Palestine Action : le mouvement pro-palestinien interdit et classé « terroriste » au Royaume-Uni

Londres – Fondé en 2020, le groupe activiste Palestine Action a été classé comme « organisation terroriste » par le gouvernement britannique début juillet 2025, déclenchant une vague d’arrestations et un vif débat sur les libertés civiles. Plus de 700 personnes ont depuis été interpellées pour avoir affiché leur soutien au mouvement.

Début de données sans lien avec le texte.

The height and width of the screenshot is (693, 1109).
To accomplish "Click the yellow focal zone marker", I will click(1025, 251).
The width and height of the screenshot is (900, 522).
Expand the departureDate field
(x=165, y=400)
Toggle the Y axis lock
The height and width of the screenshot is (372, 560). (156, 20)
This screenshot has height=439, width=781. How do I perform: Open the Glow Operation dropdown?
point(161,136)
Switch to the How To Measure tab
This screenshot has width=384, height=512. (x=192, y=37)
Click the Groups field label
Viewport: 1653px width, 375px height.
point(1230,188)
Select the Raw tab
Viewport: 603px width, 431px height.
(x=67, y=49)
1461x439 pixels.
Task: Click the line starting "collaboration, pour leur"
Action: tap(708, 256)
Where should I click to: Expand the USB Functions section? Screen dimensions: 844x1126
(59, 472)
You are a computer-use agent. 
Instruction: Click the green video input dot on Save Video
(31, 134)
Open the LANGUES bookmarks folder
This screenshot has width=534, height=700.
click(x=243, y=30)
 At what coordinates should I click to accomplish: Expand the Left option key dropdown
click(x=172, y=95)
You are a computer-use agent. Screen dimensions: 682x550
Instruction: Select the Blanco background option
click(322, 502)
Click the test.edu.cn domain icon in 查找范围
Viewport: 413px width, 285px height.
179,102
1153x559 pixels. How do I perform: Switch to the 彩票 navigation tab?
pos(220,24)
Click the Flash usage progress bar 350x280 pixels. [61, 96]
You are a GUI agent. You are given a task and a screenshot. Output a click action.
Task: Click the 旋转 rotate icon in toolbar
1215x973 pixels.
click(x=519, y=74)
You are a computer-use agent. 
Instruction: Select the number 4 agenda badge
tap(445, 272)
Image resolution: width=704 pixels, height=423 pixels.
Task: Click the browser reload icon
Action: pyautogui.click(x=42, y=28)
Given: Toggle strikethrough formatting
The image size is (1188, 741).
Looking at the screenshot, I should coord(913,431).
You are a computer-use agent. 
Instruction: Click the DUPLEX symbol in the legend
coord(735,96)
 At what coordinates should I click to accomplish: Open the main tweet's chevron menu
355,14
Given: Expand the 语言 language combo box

Qui se cache derrière Palestine Action ?
Créé par Huda Ammori (militante pro-palestinienne) et Richard Barnard (ancien d’Extinction Rebellion), le groupe prône l’action directe pour dénoncer la « complicité britannique » avec Israël, notamment dans les ventes d’armes. Leurs méthodes incluent :

  • Occupations d’usines d’armement (notamment celles d’Elbit Systems, géant israélien de la défense)
  • Vandalisme à la peinture rouge sur des bâtiments symboliques
  • Destructions de matériel et blocages d’infrastructures

Une escalade après la guerre de Gaza
Le mouvement a radicalement accru ses actions après octobre 2023 :

  • 17 actions en 2020170 actions en 2024 (source : The Sunday Times)
  • Cibles élargies : banques, universités, médias (BBC), et même un golf de Donald Trump en Écosse
  • Point de rupture : l’intrusion en juin 2025 dans la base aérienne de Brize Norton, causant 7 millions de livres de dégâts sur deux avions militaires

Pourquoi une interdiction aussi radicale ?
Le Premier ministre Keir Starmer a justifié cette décision en arguant que le groupe :

  • Menait des « actions criminelles contre des infrastructures nationales »
  • Avait « recours à la violence » (selon la ministre de l’Intérieur Yvette Cooper)
  • Représentait une menace pour la sécurité nationale

Palestine Action rejoint ainsi la liste des organisations terroristes du Royaume-Uni, aux côtés du Hamas et d’Al-Qaïda.

Un dangereux précédent pour les libertés civiles ?
L’interdiction soulève de vives critiques :

  • 700 arrestations pour simple soutien (panneaux, manifestations pacifiques)
  • Des personnalités comme la romancière Sally Rooney risquent 14 ans de prison pour soutien financier
  • 266 avocats et 52 universitaires (dont Judith Butler) dénoncent un « amalgame entre protestation et terrorisme »
  • L’ONU s’inquiète d’une application abusive des lois antiterroristes

La suite : un recours en justice en novembre
Huda Ammori a contesté l’interdiction devant les tribunaux. Son audition est prévue en novembre 2025, dans un climat de tension croissante entre le gouvernement et les défenseurs des droits civiques.